— Problem to solve —
Each record is to be duplicated exactly, with nothing added.
[[ Data for this task open ]]
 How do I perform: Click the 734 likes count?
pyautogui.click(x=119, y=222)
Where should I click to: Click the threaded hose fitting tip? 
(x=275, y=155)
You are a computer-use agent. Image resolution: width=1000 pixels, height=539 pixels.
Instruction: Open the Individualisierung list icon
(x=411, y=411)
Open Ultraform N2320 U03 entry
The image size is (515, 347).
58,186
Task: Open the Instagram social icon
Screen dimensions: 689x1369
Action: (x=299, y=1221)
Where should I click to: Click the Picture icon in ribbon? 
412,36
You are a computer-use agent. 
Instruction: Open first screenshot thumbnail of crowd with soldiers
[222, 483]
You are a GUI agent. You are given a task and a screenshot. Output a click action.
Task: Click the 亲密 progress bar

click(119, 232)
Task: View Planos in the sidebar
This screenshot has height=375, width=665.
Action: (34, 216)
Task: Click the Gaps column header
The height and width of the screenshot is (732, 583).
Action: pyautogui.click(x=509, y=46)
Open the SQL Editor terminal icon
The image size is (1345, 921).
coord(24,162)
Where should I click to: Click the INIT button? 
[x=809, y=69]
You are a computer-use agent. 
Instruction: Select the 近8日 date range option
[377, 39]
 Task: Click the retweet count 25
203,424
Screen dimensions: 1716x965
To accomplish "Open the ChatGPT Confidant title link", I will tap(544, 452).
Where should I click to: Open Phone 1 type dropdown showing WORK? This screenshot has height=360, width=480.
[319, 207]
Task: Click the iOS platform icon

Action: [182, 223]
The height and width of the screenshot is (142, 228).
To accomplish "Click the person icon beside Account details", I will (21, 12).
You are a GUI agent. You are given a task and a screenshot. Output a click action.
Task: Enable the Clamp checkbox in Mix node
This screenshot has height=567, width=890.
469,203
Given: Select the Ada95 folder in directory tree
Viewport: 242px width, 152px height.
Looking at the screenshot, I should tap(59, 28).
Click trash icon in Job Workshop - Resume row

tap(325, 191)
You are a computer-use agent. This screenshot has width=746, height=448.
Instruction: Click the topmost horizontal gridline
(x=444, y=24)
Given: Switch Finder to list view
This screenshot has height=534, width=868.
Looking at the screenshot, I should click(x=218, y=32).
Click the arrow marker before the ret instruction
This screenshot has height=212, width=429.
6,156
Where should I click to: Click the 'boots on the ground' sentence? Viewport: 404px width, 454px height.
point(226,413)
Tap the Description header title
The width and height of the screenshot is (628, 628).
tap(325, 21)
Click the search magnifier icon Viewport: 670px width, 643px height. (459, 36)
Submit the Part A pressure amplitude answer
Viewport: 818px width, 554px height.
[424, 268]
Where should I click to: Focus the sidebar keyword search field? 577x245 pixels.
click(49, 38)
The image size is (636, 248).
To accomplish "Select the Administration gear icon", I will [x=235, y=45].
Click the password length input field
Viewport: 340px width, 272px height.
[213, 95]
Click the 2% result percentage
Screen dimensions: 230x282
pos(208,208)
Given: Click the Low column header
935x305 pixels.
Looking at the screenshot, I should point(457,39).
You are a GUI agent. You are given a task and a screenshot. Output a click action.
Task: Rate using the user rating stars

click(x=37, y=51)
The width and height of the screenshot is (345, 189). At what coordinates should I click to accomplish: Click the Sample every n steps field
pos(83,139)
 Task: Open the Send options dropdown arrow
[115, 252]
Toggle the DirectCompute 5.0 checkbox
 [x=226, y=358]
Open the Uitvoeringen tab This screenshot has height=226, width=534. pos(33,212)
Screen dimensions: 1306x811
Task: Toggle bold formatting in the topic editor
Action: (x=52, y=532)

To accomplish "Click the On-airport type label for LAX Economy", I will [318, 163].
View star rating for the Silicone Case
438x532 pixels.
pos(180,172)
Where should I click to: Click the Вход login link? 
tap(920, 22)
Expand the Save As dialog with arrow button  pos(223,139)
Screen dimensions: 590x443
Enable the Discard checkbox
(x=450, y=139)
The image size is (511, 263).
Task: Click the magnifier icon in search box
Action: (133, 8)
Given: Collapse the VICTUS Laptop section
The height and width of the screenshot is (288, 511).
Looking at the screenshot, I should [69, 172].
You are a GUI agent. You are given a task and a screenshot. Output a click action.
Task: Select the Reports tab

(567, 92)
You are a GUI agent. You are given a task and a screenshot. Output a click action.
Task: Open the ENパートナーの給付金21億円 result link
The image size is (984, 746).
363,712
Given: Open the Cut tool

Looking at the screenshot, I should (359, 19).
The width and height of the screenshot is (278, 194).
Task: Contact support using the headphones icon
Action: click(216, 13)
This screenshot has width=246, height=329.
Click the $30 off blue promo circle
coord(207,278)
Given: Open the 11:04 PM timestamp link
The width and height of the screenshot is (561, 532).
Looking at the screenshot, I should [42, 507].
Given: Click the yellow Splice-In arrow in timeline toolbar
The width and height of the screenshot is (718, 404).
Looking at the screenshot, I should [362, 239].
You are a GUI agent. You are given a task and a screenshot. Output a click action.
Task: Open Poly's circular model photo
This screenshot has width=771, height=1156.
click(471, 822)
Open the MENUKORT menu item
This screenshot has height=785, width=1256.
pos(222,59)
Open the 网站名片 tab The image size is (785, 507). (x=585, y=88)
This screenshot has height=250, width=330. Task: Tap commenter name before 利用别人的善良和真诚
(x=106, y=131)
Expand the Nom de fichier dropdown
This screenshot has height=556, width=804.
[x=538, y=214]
[[ Data for this task closed ]]
— Worked solution —
 How do I perform: Click the 734 likes count?
pyautogui.click(x=119, y=222)
Where should I click to: Click the threaded hose fitting tip? 
(x=275, y=155)
You are a computer-use agent. Image resolution: width=1000 pixels, height=539 pixels.
Instruction: Open the Individualisierung list icon
(x=411, y=411)
Open Ultraform N2320 U03 entry
The image size is (515, 347).
58,186
Task: Open the Instagram social icon
Screen dimensions: 689x1369
Action: (x=299, y=1221)
Where should I click to: Click the Picture icon in ribbon? 
412,36
You are a computer-use agent. 
Instruction: Open first screenshot thumbnail of crowd with soldiers
[222, 483]
You are a GUI agent. You are given a task and a screenshot. Output a click action.
Task: Click the 亲密 progress bar

click(119, 232)
Task: View Planos in the sidebar
This screenshot has height=375, width=665.
Action: (34, 216)
Task: Click the Gaps column header
The height and width of the screenshot is (732, 583).
Action: pyautogui.click(x=509, y=46)
Open the SQL Editor terminal icon
The image size is (1345, 921).
coord(24,162)
Where should I click to: Click the INIT button? 
[x=809, y=69]
You are a computer-use agent. 
Instruction: Select the 近8日 date range option
[377, 39]
 Task: Click the retweet count 25
203,424
Screen dimensions: 1716x965
To accomplish "Open the ChatGPT Confidant title link", I will tap(544, 452).
Where should I click to: Open Phone 1 type dropdown showing WORK? This screenshot has height=360, width=480.
[319, 207]
Task: Click the iOS platform icon

Action: [182, 223]
The height and width of the screenshot is (142, 228).
To accomplish "Click the person icon beside Account details", I will (21, 12).
You are a GUI agent. You are given a task and a screenshot. Output a click action.
Task: Enable the Clamp checkbox in Mix node
This screenshot has height=567, width=890.
469,203
Given: Select the Ada95 folder in directory tree
Viewport: 242px width, 152px height.
Looking at the screenshot, I should tap(59, 28).
Click trash icon in Job Workshop - Resume row

tap(325, 191)
You are a computer-use agent. This screenshot has width=746, height=448.
Instruction: Click the topmost horizontal gridline
(x=444, y=24)
Given: Switch Finder to list view
This screenshot has height=534, width=868.
Looking at the screenshot, I should click(x=218, y=32).
Click the arrow marker before the ret instruction
This screenshot has height=212, width=429.
6,156
Where should I click to: Click the 'boots on the ground' sentence? Viewport: 404px width, 454px height.
point(226,413)
Tap the Description header title
The width and height of the screenshot is (628, 628).
tap(325, 21)
Click the search magnifier icon Viewport: 670px width, 643px height. (459, 36)
Submit the Part A pressure amplitude answer
Viewport: 818px width, 554px height.
[424, 268]
Where should I click to: Focus the sidebar keyword search field? 577x245 pixels.
click(49, 38)
The image size is (636, 248).
To accomplish "Select the Administration gear icon", I will [x=235, y=45].
Click the password length input field
Viewport: 340px width, 272px height.
[213, 95]
Click the 2% result percentage
Screen dimensions: 230x282
pos(208,208)
Given: Click the Low column header
935x305 pixels.
Looking at the screenshot, I should point(457,39).
You are a GUI agent. You are given a task and a screenshot. Output a click action.
Task: Rate using the user rating stars

click(x=37, y=51)
The width and height of the screenshot is (345, 189). At what coordinates should I click to accomplish: Click the Sample every n steps field
pos(83,139)
 Task: Open the Send options dropdown arrow
[115, 252]
Toggle the DirectCompute 5.0 checkbox
 [x=226, y=358]
Open the Uitvoeringen tab This screenshot has height=226, width=534. pos(33,212)
Screen dimensions: 1306x811
Task: Toggle bold formatting in the topic editor
Action: (x=52, y=532)

To accomplish "Click the On-airport type label for LAX Economy", I will [318, 163].
View star rating for the Silicone Case
438x532 pixels.
pos(180,172)
Where should I click to: Click the Вход login link? 
tap(920, 22)
Expand the Save As dialog with arrow button  pos(223,139)
Screen dimensions: 590x443
Enable the Discard checkbox
(x=450, y=139)
The image size is (511, 263).
Task: Click the magnifier icon in search box
Action: (133, 8)
Given: Collapse the VICTUS Laptop section
The height and width of the screenshot is (288, 511).
Looking at the screenshot, I should [69, 172].
You are a GUI agent. You are given a task and a screenshot. Output a click action.
Task: Select the Reports tab

(567, 92)
You are a GUI agent. You are given a task and a screenshot. Output a click action.
Task: Open the ENパートナーの給付金21億円 result link
The image size is (984, 746).
363,712
Given: Open the Cut tool

Looking at the screenshot, I should (359, 19).
The width and height of the screenshot is (278, 194).
Task: Contact support using the headphones icon
Action: click(216, 13)
This screenshot has width=246, height=329.
Click the $30 off blue promo circle
coord(207,278)
Given: Open the 11:04 PM timestamp link
The width and height of the screenshot is (561, 532).
Looking at the screenshot, I should [42, 507].
Given: Click the yellow Splice-In arrow in timeline toolbar
The width and height of the screenshot is (718, 404).
Looking at the screenshot, I should [362, 239].
You are a GUI agent. You are given a task and a screenshot. Output a click action.
Task: Open Poly's circular model photo
This screenshot has width=771, height=1156.
click(471, 822)
Open the MENUKORT menu item
This screenshot has height=785, width=1256.
pos(222,59)
Open the 网站名片 tab The image size is (785, 507). (x=585, y=88)
This screenshot has height=250, width=330. Task: Tap commenter name before 利用别人的善良和真诚
(x=106, y=131)
Expand the Nom de fichier dropdown
This screenshot has height=556, width=804.
[x=538, y=214]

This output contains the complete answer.